▸ Text for analysis:
=======
Check out what's trending in the tasty tomato world. Enjoy a homegrown harvest right from your own yard. Tomatoes are one of the easiest & tastiest foods to grow, and, best of all homegrown tomatoes are much tastier than store bought varieties. Simply choose a few of your favorite varieties. We offer more than 40 different types including slicing, cherry, grape and old fashioned heirlooms. Here's five of our favorites...

  1. Sun Gold - With explosively sweet flavor, this is one of the garden’s sweetest. Sun Gold ripens in long clusters of 10 to 15 fruits. The sweet flavor is ready about a week before full coloring. Wait to pick fruits at their deepest hue and you’ll experience a richly sweet, fruity flavor.
  2. Sweet 'n' Neat Cherry Red - A McDonald favorite, this super sweet, cherry-sized tomato continuously produces all through summer. It's compact size makes it ideal in containers, on decks or in small spaces.
=======
(Saved data entries)
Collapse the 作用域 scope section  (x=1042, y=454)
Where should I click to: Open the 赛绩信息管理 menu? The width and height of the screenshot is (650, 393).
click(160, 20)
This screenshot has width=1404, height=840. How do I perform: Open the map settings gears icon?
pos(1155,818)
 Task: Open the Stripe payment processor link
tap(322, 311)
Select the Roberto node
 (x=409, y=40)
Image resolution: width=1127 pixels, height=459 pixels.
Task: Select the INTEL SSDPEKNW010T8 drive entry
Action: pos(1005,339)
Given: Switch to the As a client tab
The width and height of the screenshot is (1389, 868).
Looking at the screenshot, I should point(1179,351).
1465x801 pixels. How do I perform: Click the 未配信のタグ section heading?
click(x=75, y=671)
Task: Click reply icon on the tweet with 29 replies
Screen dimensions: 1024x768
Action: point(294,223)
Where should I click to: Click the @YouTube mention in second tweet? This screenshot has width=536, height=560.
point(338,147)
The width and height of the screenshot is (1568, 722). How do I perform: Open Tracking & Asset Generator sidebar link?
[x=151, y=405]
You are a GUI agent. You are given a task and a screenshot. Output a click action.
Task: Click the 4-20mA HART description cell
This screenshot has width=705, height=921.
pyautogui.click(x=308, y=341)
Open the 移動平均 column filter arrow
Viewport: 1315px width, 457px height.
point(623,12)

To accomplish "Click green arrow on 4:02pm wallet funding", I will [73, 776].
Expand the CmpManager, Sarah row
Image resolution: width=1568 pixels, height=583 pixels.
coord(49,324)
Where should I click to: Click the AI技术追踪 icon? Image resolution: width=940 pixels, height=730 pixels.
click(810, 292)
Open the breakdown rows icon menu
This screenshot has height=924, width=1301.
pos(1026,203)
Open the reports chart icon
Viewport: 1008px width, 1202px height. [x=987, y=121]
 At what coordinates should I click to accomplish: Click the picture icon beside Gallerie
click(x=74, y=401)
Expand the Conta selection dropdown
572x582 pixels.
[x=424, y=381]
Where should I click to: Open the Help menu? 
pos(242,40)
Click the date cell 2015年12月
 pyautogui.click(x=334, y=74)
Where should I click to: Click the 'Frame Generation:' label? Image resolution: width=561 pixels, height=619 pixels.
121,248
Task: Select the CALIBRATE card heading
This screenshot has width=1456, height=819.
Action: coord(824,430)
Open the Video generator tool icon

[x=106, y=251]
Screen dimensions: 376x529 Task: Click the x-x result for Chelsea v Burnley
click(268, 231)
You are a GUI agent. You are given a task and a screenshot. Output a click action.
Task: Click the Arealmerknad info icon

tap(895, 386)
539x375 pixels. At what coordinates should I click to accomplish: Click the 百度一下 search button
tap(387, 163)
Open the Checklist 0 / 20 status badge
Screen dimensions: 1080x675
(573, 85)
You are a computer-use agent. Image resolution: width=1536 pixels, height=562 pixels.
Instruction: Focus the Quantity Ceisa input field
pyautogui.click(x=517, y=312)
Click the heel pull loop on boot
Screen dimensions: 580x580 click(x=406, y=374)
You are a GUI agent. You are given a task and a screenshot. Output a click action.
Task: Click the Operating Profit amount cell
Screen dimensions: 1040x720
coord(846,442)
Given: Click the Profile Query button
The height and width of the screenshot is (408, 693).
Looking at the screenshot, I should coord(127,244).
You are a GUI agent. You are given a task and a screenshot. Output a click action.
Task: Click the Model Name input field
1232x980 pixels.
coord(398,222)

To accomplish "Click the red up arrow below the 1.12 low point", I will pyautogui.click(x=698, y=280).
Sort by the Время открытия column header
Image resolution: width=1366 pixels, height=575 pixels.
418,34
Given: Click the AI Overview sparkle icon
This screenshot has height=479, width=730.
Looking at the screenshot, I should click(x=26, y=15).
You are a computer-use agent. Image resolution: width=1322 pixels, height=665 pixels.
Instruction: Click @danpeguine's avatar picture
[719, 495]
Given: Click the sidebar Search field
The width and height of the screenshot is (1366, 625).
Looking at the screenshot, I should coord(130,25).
=======
▸ Questions on the material:
1. Which types of tomatoes does the tomato text list among the more than 40 it offers?
2. Write out the part of the tomato text that opens with the words containing "Check out what's" and closes with "sweet, fruity flavor.".

▸ Answer set:
1.
- Slicing
- Cherry
- Grape
- Old fashioned heirlooms

2.
Check out what's trending in the tasty tomato world. Enjoy a homegrown harvest right from your own yard. Tomatoes are one of the easiest & tastiest foods to grow, and, best of all homegrown tomatoes are much tastier than store bought varieties. Simply choose a few of your favorite varieties. We offer more than 40 different types including slicing, cherry, grape and old fashioned heirlooms. Here's five of our favorites...

  1. Sun Gold - With explosively sweet flavor, this is one of the garden’s sweetest. Sun Gold ripens in long clusters of 10 to 15 fruits. The sweet flavor is ready about a week before full coloring. Wait to pick fruits at their deepest hue and you’ll experience a richly sweet, fruity flavor.